Step 2: Extract the Procedure from the Session
Reconstruct what actually worked — not an idealized version:
- The steps in the order they actually succeeded
- Decisions made along the way and what drove them
- Gotchas hit and the working resolution (state the correct approach directly; don't narrate the failure)
- Validation used to confirm the output was right
- Inputs that varied between the two occurrences — these become the skill's arguments
- Any secrets or one-account specifics — redact these from the procedure now; they become arguments, never literals
Step 3: Decide Scope
Pick where the skill lives before authoring, so the file is written in the right place:
- Task specific to this project →
.claude/skills/<name>/ - Task that recurs across the user's projects →
~/.claude/skills/<name>/
When unsure, default to the project; promotion to user scope is easy later.
Step 4: Author via creating-skills
Invoke the creating-skills skill (/compound:creating-skills) with the extracted procedure as raw material and the Step 3 scope/save-location.

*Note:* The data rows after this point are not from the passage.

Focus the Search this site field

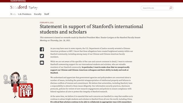[x=155, y=8]
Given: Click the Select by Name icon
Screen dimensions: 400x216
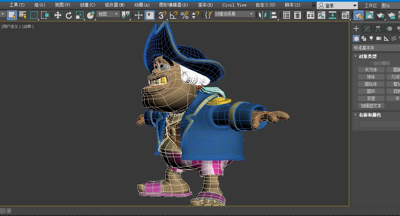Looking at the screenshot, I should tap(23, 15).
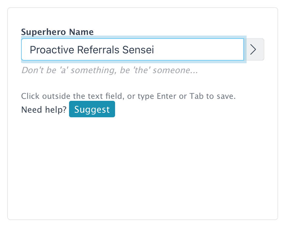The image size is (288, 226).
Task: Click the word 'Name' in the bold label
Action: (x=81, y=32)
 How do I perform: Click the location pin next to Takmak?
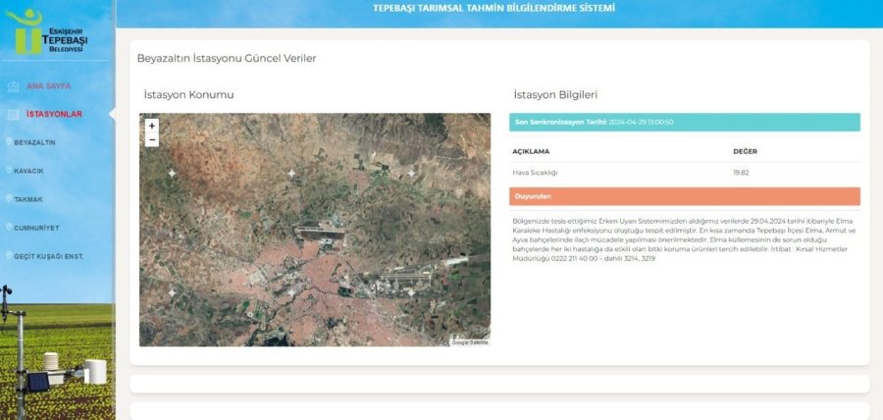point(9,199)
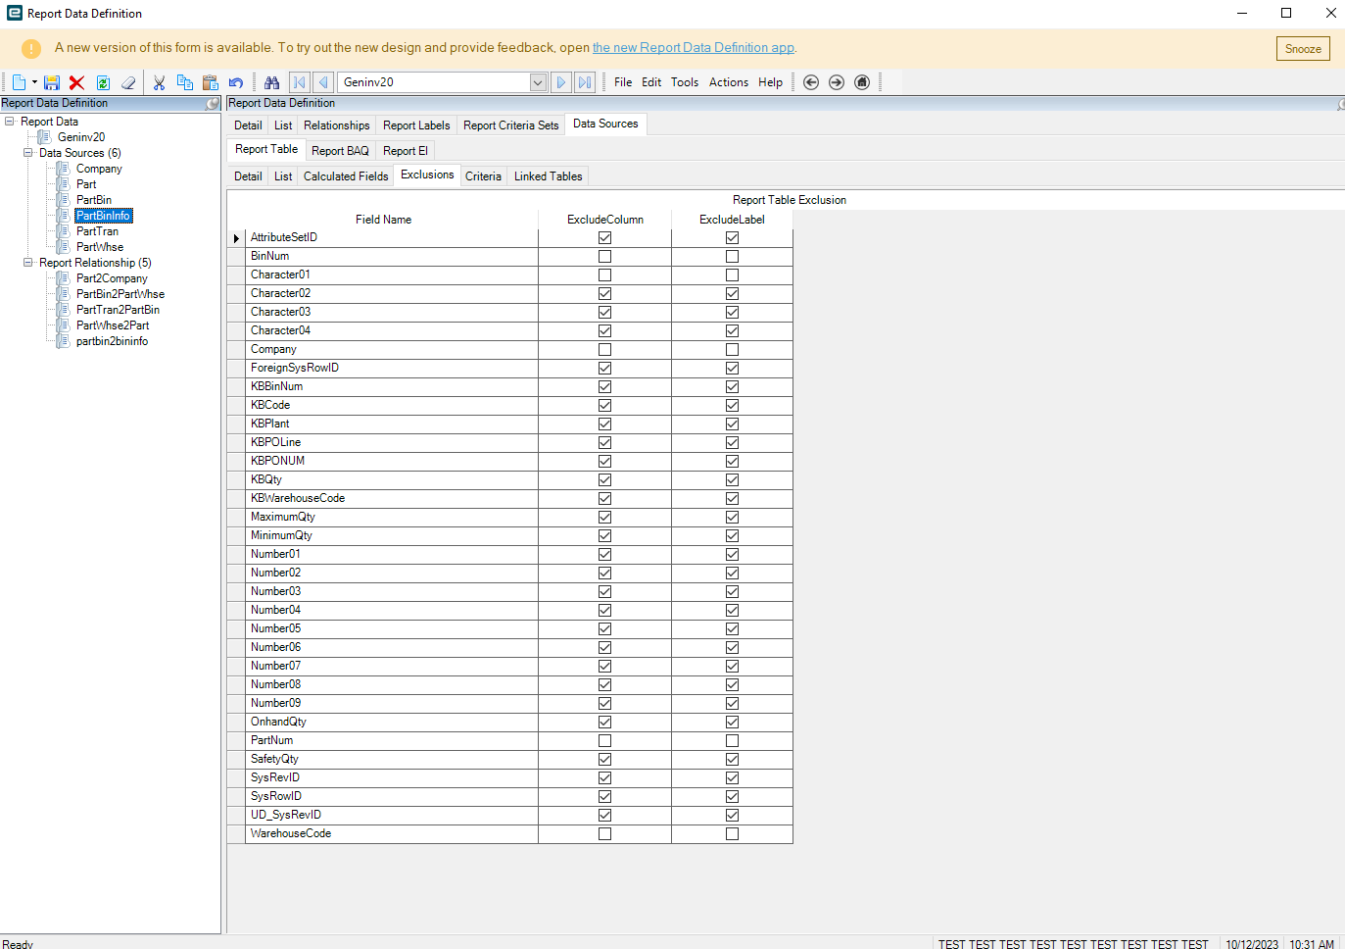Click the Undo arrow icon

(x=236, y=83)
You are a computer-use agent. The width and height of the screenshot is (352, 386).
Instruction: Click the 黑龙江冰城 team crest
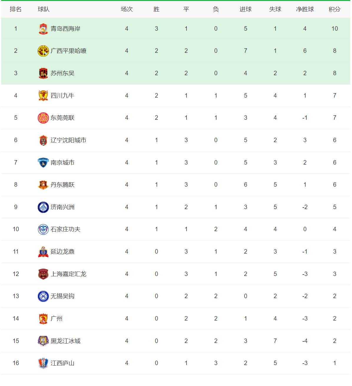pyautogui.click(x=43, y=341)
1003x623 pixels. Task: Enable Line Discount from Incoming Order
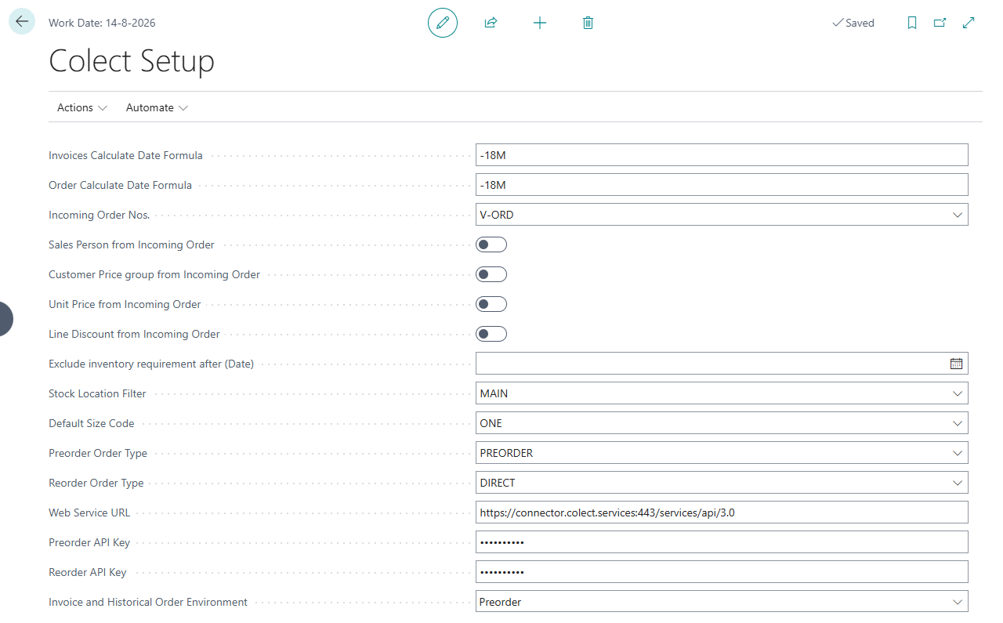[x=491, y=334]
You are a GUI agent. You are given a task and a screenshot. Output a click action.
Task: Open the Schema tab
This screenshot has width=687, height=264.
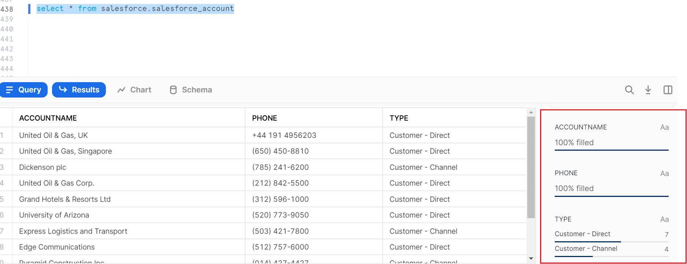191,90
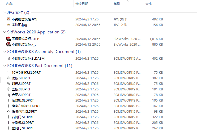Select the 盖板.SLDPRT part icon

[x=8, y=89]
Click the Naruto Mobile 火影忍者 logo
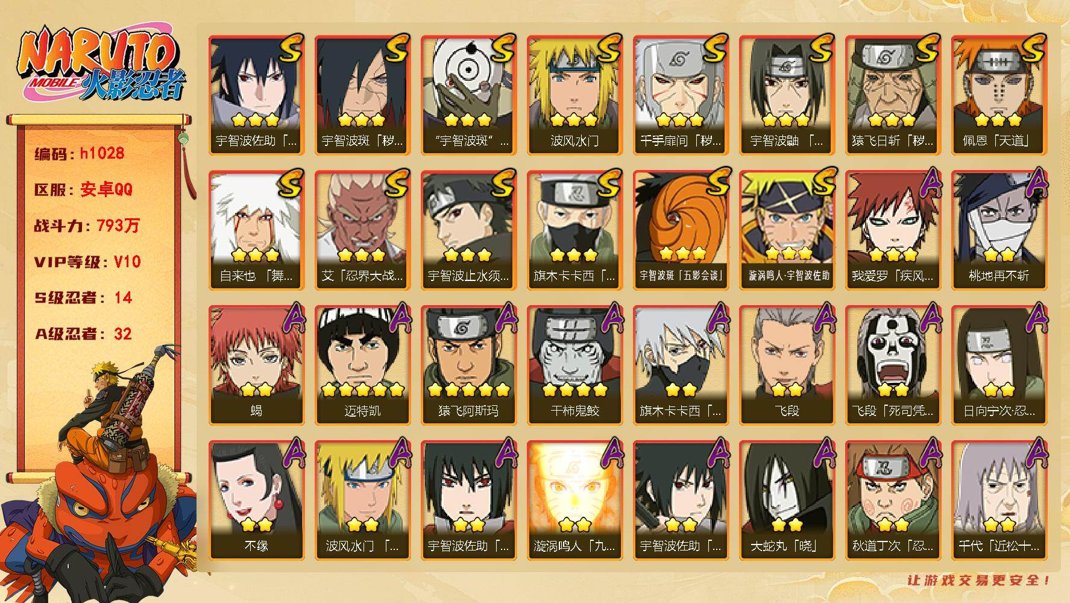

It handles naming, frontmatter, structure, and quality validation. Keep the scoping dialog short — most answers (procedure, arguments, save location) are already known from the session.
Step 5: Verify and Hand Off
- Tell the user the invocation (
/<name>) and what arguments it takes - A brand-new skill may not appear until the session reloads — if it doesn't show in the skills list on the next message, tell the user to restart the session (or run
/reload-pluginsfor a plugin skill). Don't report failure on the strength of it not showing immediately. - Suggest running it on the next real occurrence rather than a synthetic test — and fixing anything it gets wrong via the correcting-mistakes skill
Principles
- Codify the proven path. The skill records what worked, not what should have worked.
- Gotchas become instructions. "Use the v2 endpoint" — not "Warning: the v1 endpoint fails."
- Modular over monolithic. If the session contained two separable procedures, write two skills.
- The loop closes. correcting-mistakes maintains what codifying-tasks creates. Together they compound.